Remember: drawing conclusions ahead of time is the same as making decisions by intuition.
#3 Ending The Test Too Late
Now we go to the other extreme: you have just launched a test and you’re getting different results. Since you know that you can’t come to conclusions too soon, you decide you have to wait until you get conclusive data, right? Days go by and no variation seems clearly better than the other, so maybe you have to keep waiting…
Well, we’ve already said not to rush it, but if you’ve been three months without conclusive results, you’re probably wasting your time. And you’re wasting it for the simple reason that you’re missing out on other types of tests that could probably give you much more relevant information on how to optimize conversion.
#4 Relying On The Tests Of Others
We can and should learn from others but I am afraid that the statistical data of others do not necessarily apply to your website. That is, you’ve probably read some article commenting that the color of the call to action button that works best is red.
The theory is very good but the reality is that you don’t decide that this result is going to be useful without first testing it on your website. Other people’s case studies are not useful to make decisions about your particular case. They will be useful for you to have new ideas of what things you could test.
#5 Changing a Running Test
Perhaps one of the worst mistakes you can make after launching an A B test on your website is to stop it, make certain changes, and resume it. At best, fix a small typo that you detect but don’t create new variations or change the ones that are already running. These changes can totally invalidate the results obtained.
If you find yourself in a situation where you would like to make changes to a running A/B test, stop it completely and run a new test. The two tests separately will give you valid results. If you want, try to interpret the results of both together but be aware that you will not be able to obtain reliable results if you make changes to any running A/B test.
#6 Running Many Tests Simultaneously
Keep your life simple with A/B tests. If you try to analyze too many changes at once, you will find it especially difficult to interpret the results of each test. You can create two or more variations of a page that show radically different versions of it. It’s OK to do this, and in fact, it’s been studied that major changes can have a greater impact on conversion.

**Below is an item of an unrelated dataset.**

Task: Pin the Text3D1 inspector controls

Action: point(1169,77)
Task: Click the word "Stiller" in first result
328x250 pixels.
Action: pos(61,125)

However, do not try to perform many tests simultaneously. For each new test you create, a new division of traffic will be created to the different possible combinations of variations together with those previously created. And precisely the more variations you end up having, the more your traffic will be divide and the more it will cost you to obtain statistically significant results.
#7 Not Knowing The Purpose Of Your Test
And this should be the most important mistake you should avoid.

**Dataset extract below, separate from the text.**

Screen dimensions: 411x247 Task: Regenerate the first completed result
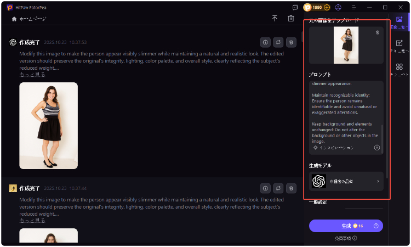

The goal of an A/B test is to optimize the conversion. Okay. From here, apply common sense. All pages and posts have a purpose on your website: to inform about the products and services you offer, to make yourself known, to explain details about how the product or service works, to ensure that you comply with the data protection law, etc. Although all of them are important, some of them are much more critical in the conversion funnel.

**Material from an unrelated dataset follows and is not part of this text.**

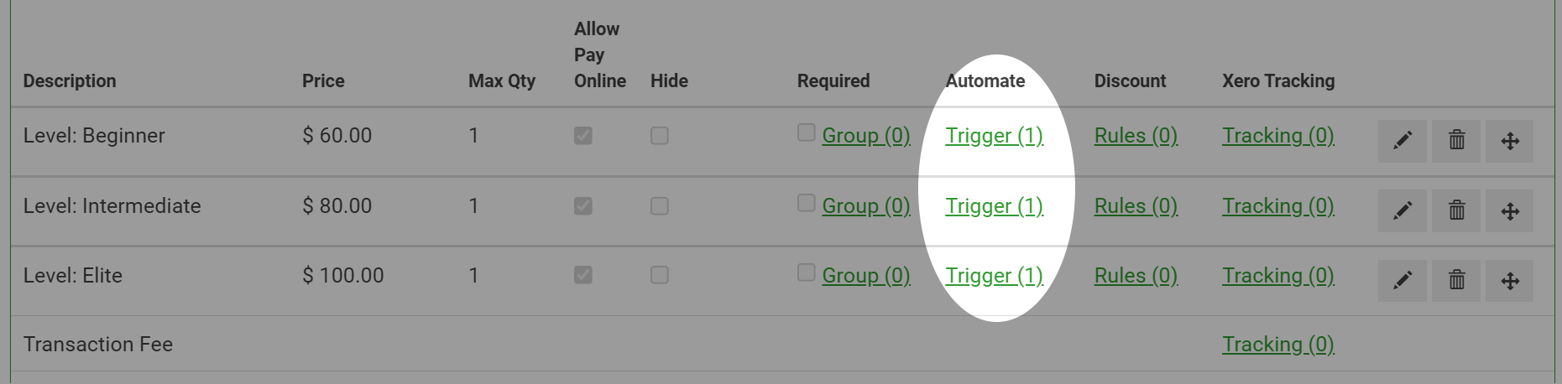Click the move handle for Level: Beginner

(x=1510, y=140)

For example, if you have an e-commerce, the most relevant pages will be the ones that show all the products, the ones that show the detail of a product, and the page where the payment purchase is made. So, to start with, don’t get tangled up by analyzing other pages and focus on optimizing these ones.
Also, think well about the most important objectives in each of them:
- Let the visitor buy that product.
- Let the visitor add that product to the wish list or the shopping cart.
- Have them look at other related products.
- To recommend the purchase of those products to third parties.
- To contact you for more information.
Identify your goals well and think about what improvements can help you achieve them. From there, the tests you believe will make sense and help improve your website.